What you give back must match the data below character for character.

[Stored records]
++++++

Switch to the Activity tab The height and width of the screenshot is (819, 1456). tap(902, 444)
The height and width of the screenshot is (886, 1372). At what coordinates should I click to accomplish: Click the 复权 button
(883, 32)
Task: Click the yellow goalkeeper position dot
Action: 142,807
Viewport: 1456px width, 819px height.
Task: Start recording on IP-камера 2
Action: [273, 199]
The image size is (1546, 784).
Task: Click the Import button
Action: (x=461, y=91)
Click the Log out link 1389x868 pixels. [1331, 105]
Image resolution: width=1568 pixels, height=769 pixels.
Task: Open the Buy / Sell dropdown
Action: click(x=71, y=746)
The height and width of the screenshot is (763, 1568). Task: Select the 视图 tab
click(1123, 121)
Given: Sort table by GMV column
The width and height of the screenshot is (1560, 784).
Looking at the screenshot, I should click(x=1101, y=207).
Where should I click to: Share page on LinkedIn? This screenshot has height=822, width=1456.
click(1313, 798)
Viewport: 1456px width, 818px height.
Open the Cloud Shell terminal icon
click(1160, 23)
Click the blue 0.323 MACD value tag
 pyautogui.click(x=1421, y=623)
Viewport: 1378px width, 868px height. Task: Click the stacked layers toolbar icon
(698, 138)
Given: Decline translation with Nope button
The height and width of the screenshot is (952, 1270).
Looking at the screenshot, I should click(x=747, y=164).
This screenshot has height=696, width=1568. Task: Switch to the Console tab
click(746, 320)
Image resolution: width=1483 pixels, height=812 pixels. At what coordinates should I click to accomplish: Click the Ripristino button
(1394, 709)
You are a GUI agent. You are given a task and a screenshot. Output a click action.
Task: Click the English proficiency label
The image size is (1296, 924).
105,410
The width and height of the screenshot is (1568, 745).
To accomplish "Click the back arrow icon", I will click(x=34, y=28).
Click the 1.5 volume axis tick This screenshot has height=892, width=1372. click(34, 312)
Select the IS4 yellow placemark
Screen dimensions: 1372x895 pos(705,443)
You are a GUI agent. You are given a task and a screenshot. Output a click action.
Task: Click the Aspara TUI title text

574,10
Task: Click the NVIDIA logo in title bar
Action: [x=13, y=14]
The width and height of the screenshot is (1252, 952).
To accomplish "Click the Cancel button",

++++++

Solution to this exercise >>
Switch to the Activity tab The height and width of the screenshot is (819, 1456). tap(902, 444)
The height and width of the screenshot is (886, 1372). At what coordinates should I click to accomplish: Click the 复权 button
(883, 32)
Task: Click the yellow goalkeeper position dot
Action: 142,807
Viewport: 1456px width, 819px height.
Task: Start recording on IP-камера 2
Action: [273, 199]
The image size is (1546, 784).
Task: Click the Import button
Action: (x=461, y=91)
Click the Log out link 1389x868 pixels. [1331, 105]
Image resolution: width=1568 pixels, height=769 pixels.
Task: Open the Buy / Sell dropdown
Action: click(x=71, y=746)
The height and width of the screenshot is (763, 1568). Task: Select the 视图 tab
click(1123, 121)
Given: Sort table by GMV column
The width and height of the screenshot is (1560, 784).
Looking at the screenshot, I should click(x=1101, y=207).
Where should I click to: Share page on LinkedIn? This screenshot has height=822, width=1456.
click(1313, 798)
Viewport: 1456px width, 818px height.
Open the Cloud Shell terminal icon
click(1160, 23)
Click the blue 0.323 MACD value tag
 pyautogui.click(x=1421, y=623)
Viewport: 1378px width, 868px height. Task: Click the stacked layers toolbar icon
(698, 138)
Given: Decline translation with Nope button
The height and width of the screenshot is (952, 1270).
Looking at the screenshot, I should click(x=747, y=164).
This screenshot has height=696, width=1568. Task: Switch to the Console tab
click(746, 320)
Image resolution: width=1483 pixels, height=812 pixels. At what coordinates should I click to accomplish: Click the Ripristino button
(1394, 709)
You are a GUI agent. You are given a task and a screenshot. Output a click action.
Task: Click the English proficiency label
The image size is (1296, 924).
105,410
The width and height of the screenshot is (1568, 745).
To accomplish "Click the back arrow icon", I will click(x=34, y=28).
Click the 1.5 volume axis tick This screenshot has height=892, width=1372. click(34, 312)
Select the IS4 yellow placemark
Screen dimensions: 1372x895 pos(705,443)
You are a GUI agent. You are given a task and a screenshot. Output a click action.
Task: Click the Aspara TUI title text

574,10
Task: Click the NVIDIA logo in title bar
Action: [x=13, y=14]
The width and height of the screenshot is (1252, 952).
To accomplish "Click the Cancel button",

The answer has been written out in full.